As Dan had predicted, the temperature was into the low twenties and dropping. Everyone changed, adding extra clothes. The Norwegians told me to put on clean socks, and I did. The Italians wore their same matching ski gear. And the Spanish borrowed hats from the Norwegians.

             After dinner, we tourists took position around the fire, a great pit at the center of camp. The men formed a drum line, and we clapped. In the firelight, women, dancers, emerged as an approaching front of coyness, and we clapped, and I, at least, felt very embarrassed. Little gold beads dangled from their skirts’ waistlines. They held, up to their shoulders, a white sheet. When they dropped the sheet, we could see their tummies. It was so cold out. Everybody was drinking tea and it wasn’t enough. The dance might have originated with the Berbers, but it seemed to have been filtered through Las Vegas, and I felt responsible.

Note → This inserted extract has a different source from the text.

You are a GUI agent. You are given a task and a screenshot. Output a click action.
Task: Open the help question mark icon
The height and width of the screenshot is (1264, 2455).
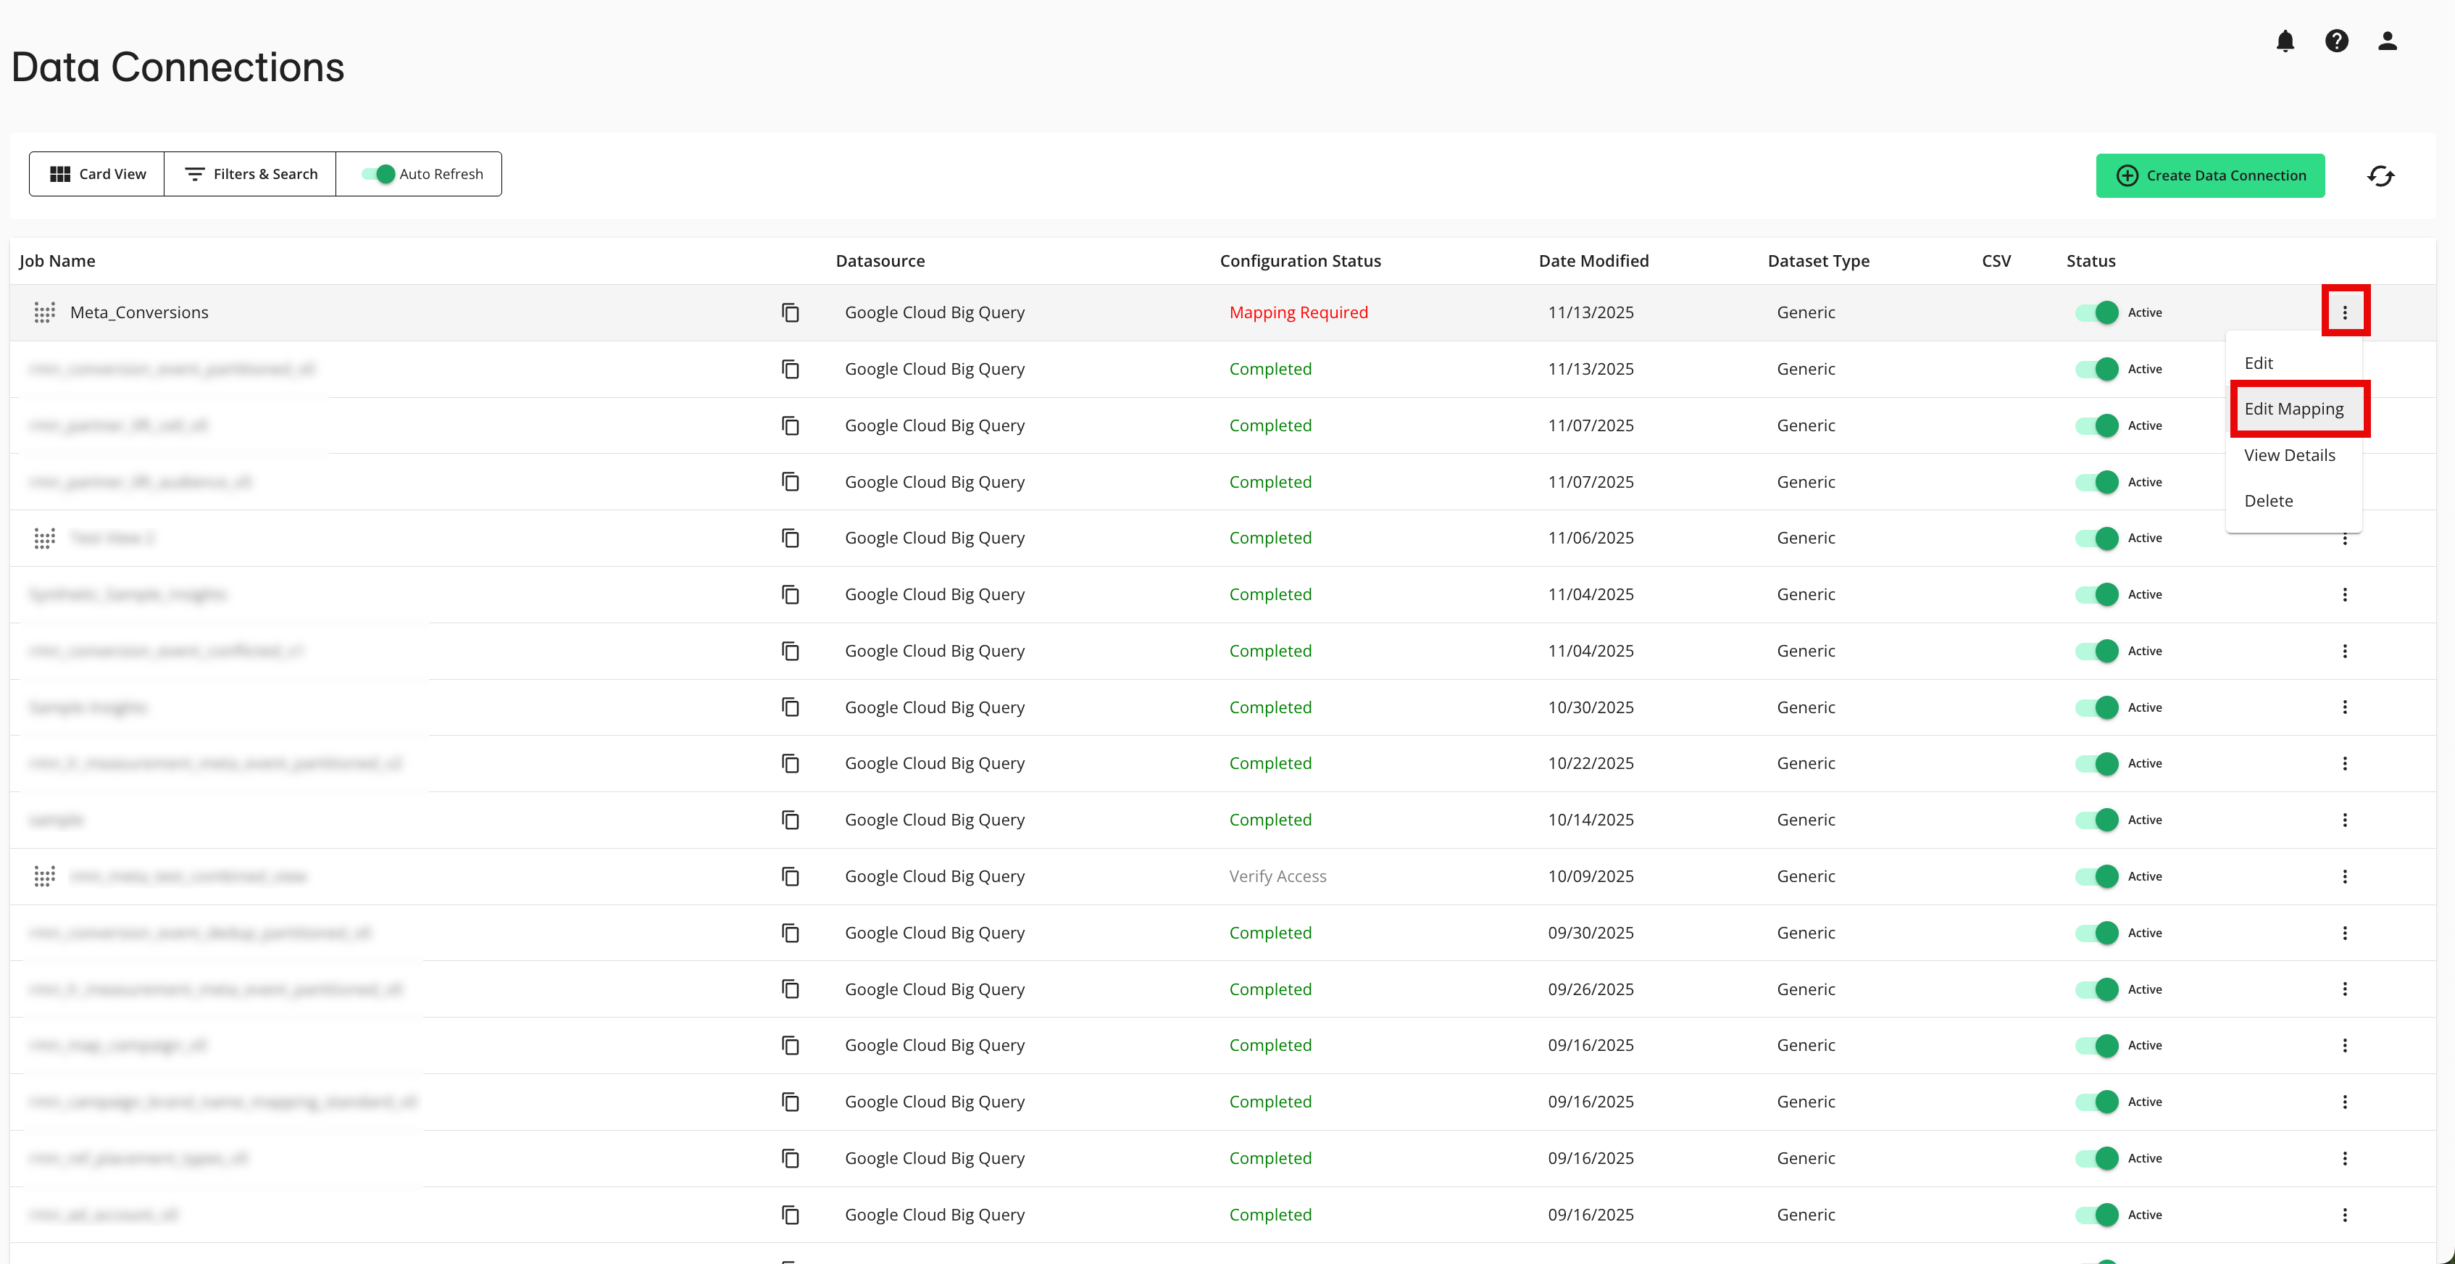[2337, 41]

Instead of watching, I attuned myself to the pulse of the drums and, ba da dun DUN, ba da dun DUN, ba da dun. And I felt, against my will probably if I could have involved it, a plucking of the fingerboard beneath my ribs, and I patted my hands against my thighs as a way of shy validation.

I searched the faces for my new friends. Behind the dancers, Yusuf leaned against the building, grinning, tapping out a message on his phone. Across the pit, the Italians sat folded into each other. Behind me, the Spanish.

             To my right huddled the Norwegians, Dan and Nadira. He took off her gloves and rubbed her hands between his, as if he might spark their fingers to kindling. Her gloves were blue and she wore outdoor gear and a hat with snowflakes on it. Watching the dancers, she held her head high in acceptance. She sat with a kind of ease that I couldn’t mimic. Her position made her clothes look like blankets.

I sat near the fire, my legs straight out in front of me and I rolled my ankles side to side against the ground. Good evening, the boy with the dog had said the night before. In the nights of my adult life what had I noticed of the good evenings? Why was it that I’d grown backwards, in terms of wonder?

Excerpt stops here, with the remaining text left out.